Мы уже играли этот альбом в туре, потому что хотелось людям, к которым мы еще не скоро приедем, показать все, что скоро выйдет. На всяких фестивалях тоже по чуть-чуть играли эти песни. И я подумала, что будет скучно на презентации альбома просто выйти и сыграть их, как обычно. Мы решили, что часть песен аранжируем с камерным оркестром. Думаю, на это стоит посмотреть — будет интересный лайв.
Последний вопрос. Есть ли у тебя какое-то главное воспоминание или впечатление, событие из жизни, через которое ты синхронизируешься с собой? Какой-то момент, который ярко показывает, каким ты видишь мир.
Есть одно такое событие, к которому я часто возвращаюсь. Оно мистическое немножко. Мне было, наверное, года три: мы с мамой поехали на какой-то субботник — убирать, не помню, детский лагерь за городом. Кажется, это было на стыке весны и лета, потому что родители убирали листья, которые с осени пролежали там всю зиму.
Мы доехали до туда на электричке. Я там особо ничем не занималась, просто была рядом со всеми — или только с мамой. Мама дала мне вареное яйцо, чтобы я его съела. И как-то так получилось странно. Она дает мне это яйцо, я делаю два шага в сторону — и оказываюсь в каком-то замкнутом мире. И я не понимаю, как оттуда выйти.
Там, значит, такая речка течет, коричневая, с железной водой.
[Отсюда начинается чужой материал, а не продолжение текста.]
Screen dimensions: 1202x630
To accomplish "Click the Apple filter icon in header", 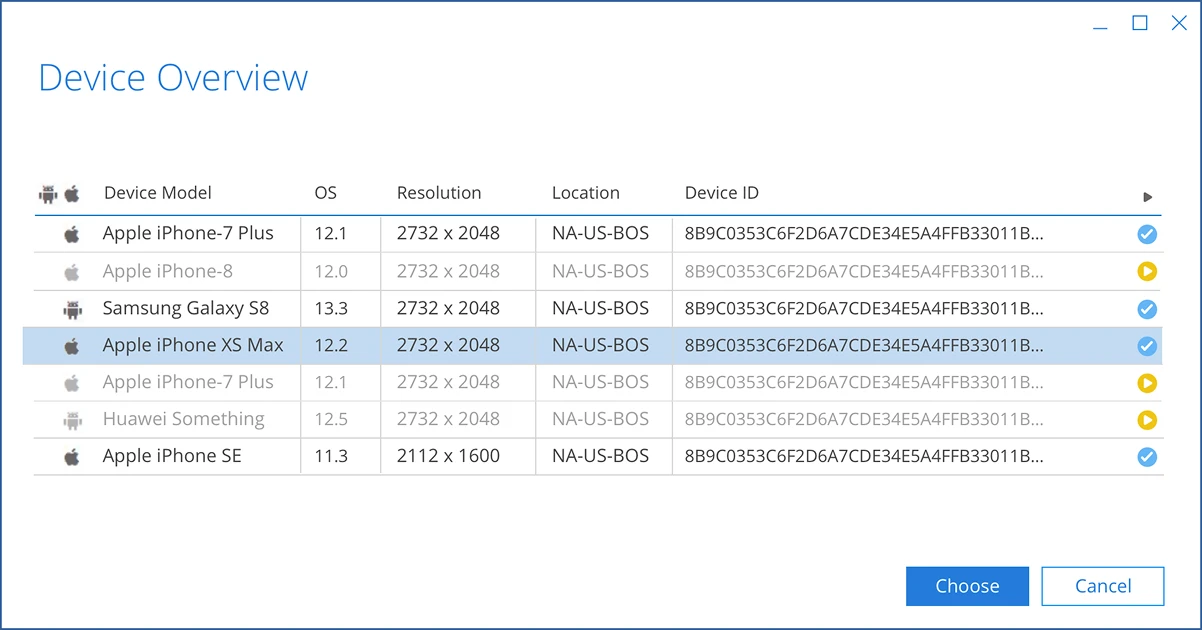I will tap(72, 194).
Я стою, у меня в руках яйцо, а надо мной деревья образуют купол, и они такие желто-зеленые. Там все было залито золотом и мерцало. Каким-то образом в это замкнутое пространство проникал солнечный свет. И я не понимаю, что мне делать, потому что я не знаю, как я туда попала. Я буквально зашла за какой-то дом — и все, я там. А как выйти — непонятно.
И знаешь, я стою с этим яйцом. Я думаю: «Так, у меня есть яйцо. Я смогу продержаться какое-то время и выжить». Я вижу вереницу муравьев и говорю: «Блин, помогите мне, пожалуйста. Как отсюда выбраться? Вы, наверное, знаете?». Они мне не отвечают. Я говорю: «Пожалуйста, березы, помогите мне отсюда выйти». Они мне не отвечают. У реки прошу, типа: «Пж, я не хочу здесь находиться». Она молчит.
Но все вокруг живое. Все дышащее, магическое. И только когда я у всех попросила помощи, у всех деревьев, рек и муравьев, я сделала два шага обратно — и выбралась оттуда. Когда я вспоминаю об этом, я думаю, что это был мой мир. Я вот такая.